The beating of my mother’s heart felt within her womb. The sounds of the street: the ‘ompa,’ ‘ompa,’ ‘ompa,’ clank, clank, clank, clatter, clatter, clatter, swoosh, swoosh, swoosh, clunk, clunk, clunk.
The music, the patterns, the light and the dark.
Rhythm is organic to life itself and is core to music. African drums. Japanese taiko drums. Rap music. Classical Bach.
Sports have rhythm. With the tech revolution, we now get to play games where rhythm and music add to the fun and excitement. Now there are RHYTHM games.
(Thanks to the Blogger, Tofugu.com. My Healthy Addiction to Japanese Rhythm Games.)
What Are Rhythm Games?
Rhythm games are games where you play along with music. Hitting buttons on the game in sync with a song.
Some rhythm games (like Guitar Hero) let you use an instrument to play along, others use motion-capture to allow you to use your whole body to dance along to the music (like Wii games). Erin and Katie used to dance to hip hop or 80s rock using Nintendo’s Wii.
Do any of you remember arcades filled with computer games? Remember the film, ‘Back to the Future?’
In the 80s, Don and I used to go to Goldies in Seattle when we had the rare opportunity to go on a date.
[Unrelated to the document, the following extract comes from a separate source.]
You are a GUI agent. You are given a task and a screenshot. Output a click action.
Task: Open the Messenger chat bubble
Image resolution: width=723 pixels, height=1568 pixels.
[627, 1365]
We would leave our 3 little girls at home with two teenage babysitters. We’d leave Vashon Island on a ferry and take a trip over to the big city, stop for an inexpensive burger and then spend a couple of hours at Goldies Arcade Center. We played Mario Brothers, Pacman, Donkey Kong. Don was much better than I, and I was pretty happy to watch and admire his skills of dexterity.
Those special arcades in the United States have pretty much dried up and now we play computer games in the comfort of our own homes, on our iPads or even on our phones. No need to come up with a quarter a game. But, there is something fun about going out with friends and experiencing the joy of the arcade. Where did all the Putt-Putt golf places go?
The Japanese and the Japanese computer game companies have not abandoned the culture of the arcade. It is still the place to go and spend an afternoon with the family or with friends. A mall near us in Nagoya, dedicated a full floor to arcades. Arcades have had a long and healthy life in Japan.
MaiMai, is one of the newest Sega Rhythm game. It looks to me like a washing machine that makes cool visuals and music. Looks a lot more fun than doing my wash. The game seems to fit well into the manga and ‘kawaii’ culture of the young girls of modern Japan.